The sector also grew by 29.78 percent in Q4 from 28.21 percent in the previous quarter.
Water supply, sewerage, waste management and remediation
The sector saw a decline in growth rate to 12.65 percent in 2023 from 13.62 percent in 2022.
It also dropped to 7.44 percent in Q4 from 11.93 percent in Q3.
“Several factors continue to pose downside risks to output growth and present significant challenges to the policy environment”
Information and communication
The information and communication sector dropped to 7.91 percent in 2023 from 9.76 percent in 2022.
Its growth also declined to 6.33 percent in Q4 from 6.69 percent.
Electricity, gas, steam and air conditioning supply
The electricity, gas, steam and air conditioning supply sector expanded to 5.56 percent in 2023 from a contraction of 2.21 percent in 2022.
The sector recorded a growth of 6.17 percent in Q4, up from 1.91 percent in Q3.
Arts, entertainment and recreation
The arts, entertainment and recreation sector recorded a marginal decline of 4.28 percent in 2023 compared to 4.29 percent in 2022.

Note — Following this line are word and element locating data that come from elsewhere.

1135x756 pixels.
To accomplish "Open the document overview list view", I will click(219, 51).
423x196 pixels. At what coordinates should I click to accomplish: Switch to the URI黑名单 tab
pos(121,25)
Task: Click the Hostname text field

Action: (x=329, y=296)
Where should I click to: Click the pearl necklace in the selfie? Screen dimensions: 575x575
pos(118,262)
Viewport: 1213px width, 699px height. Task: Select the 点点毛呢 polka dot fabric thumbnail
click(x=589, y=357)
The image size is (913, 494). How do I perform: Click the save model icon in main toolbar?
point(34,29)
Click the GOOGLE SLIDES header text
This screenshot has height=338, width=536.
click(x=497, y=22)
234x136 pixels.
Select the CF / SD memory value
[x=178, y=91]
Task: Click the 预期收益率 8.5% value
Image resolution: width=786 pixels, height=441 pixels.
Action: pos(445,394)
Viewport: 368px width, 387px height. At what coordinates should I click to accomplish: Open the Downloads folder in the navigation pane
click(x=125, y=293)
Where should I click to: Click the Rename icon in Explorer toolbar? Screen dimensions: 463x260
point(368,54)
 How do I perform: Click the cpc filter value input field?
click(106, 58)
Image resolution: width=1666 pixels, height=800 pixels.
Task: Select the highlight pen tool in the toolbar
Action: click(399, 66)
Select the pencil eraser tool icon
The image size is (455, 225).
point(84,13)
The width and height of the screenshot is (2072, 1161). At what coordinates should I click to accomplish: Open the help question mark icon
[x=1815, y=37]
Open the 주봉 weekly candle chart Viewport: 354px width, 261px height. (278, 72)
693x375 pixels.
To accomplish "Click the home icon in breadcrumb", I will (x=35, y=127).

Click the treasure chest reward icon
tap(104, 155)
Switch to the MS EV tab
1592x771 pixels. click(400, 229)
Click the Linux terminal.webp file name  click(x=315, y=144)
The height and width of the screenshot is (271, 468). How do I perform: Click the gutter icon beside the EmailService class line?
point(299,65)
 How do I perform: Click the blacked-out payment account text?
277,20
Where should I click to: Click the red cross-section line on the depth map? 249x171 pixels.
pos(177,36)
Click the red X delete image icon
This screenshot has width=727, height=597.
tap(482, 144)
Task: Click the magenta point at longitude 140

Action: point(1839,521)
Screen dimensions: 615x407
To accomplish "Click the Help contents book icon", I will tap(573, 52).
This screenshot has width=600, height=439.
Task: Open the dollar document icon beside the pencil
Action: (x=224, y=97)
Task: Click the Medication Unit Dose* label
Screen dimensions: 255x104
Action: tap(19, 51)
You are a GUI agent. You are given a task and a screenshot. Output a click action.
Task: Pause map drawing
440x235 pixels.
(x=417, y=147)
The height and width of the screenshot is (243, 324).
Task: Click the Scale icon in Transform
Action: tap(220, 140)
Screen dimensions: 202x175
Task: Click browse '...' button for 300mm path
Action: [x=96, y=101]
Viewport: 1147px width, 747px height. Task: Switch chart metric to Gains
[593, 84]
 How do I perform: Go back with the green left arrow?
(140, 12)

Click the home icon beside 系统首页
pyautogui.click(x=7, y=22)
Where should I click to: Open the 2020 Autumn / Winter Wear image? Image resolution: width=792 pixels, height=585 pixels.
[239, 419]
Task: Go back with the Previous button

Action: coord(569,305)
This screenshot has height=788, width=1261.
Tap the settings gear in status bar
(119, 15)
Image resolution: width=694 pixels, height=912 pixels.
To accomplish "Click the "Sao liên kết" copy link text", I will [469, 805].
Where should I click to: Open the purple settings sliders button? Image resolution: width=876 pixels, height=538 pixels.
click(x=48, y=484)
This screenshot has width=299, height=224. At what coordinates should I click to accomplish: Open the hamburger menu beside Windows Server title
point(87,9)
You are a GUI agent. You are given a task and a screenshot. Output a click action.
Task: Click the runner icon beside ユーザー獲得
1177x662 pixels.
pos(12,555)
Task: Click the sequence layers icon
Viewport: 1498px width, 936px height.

The sector recorded a slower growth of 4.13 percent in Q4 from 4.45 percent in Q3.
Worst performing sectors
Transportation and storage
The transportation and storage sector contracted to -30.17 percent in 2023 from 15.20 percent in 2022. The sector has been in recession since Q2.
Other services
Other services recorded a negative growth of -5.68 percent in 2023, compared to a positive growth of 1.07 percent in 2022.
The sector recorded a growth of 0.05 percent in Q4 from 0.63 percent in the previous quarter.
Mining and quarrying
The mining and quarrying sector was still in recession in 2023. It recorded a negative growth rate of 2.84 percent compared to 18.16 percent in 2022. A recession is two consecutive quarters of contraction.
But in Q4, the sectors expanded to 8.04 percent from a negative growth of 1.96 percent.
Administrative and support services
The administrative and support services sector recorded a growth rate of 0.62 percent in 2023 from 3.16 percent in 2022.
The sector recorded a growth rate of 1.61 percent in Q4 from 2.77 percent in Q3.
Agriculture
The agriculture sector recorded a growth rate of 1.13 percent in 2023 compared to 1.88 percent in 2022.
The sector’s growth rate increased to 2.10 percent in Q4 from 1.30 percent in the previous quarter.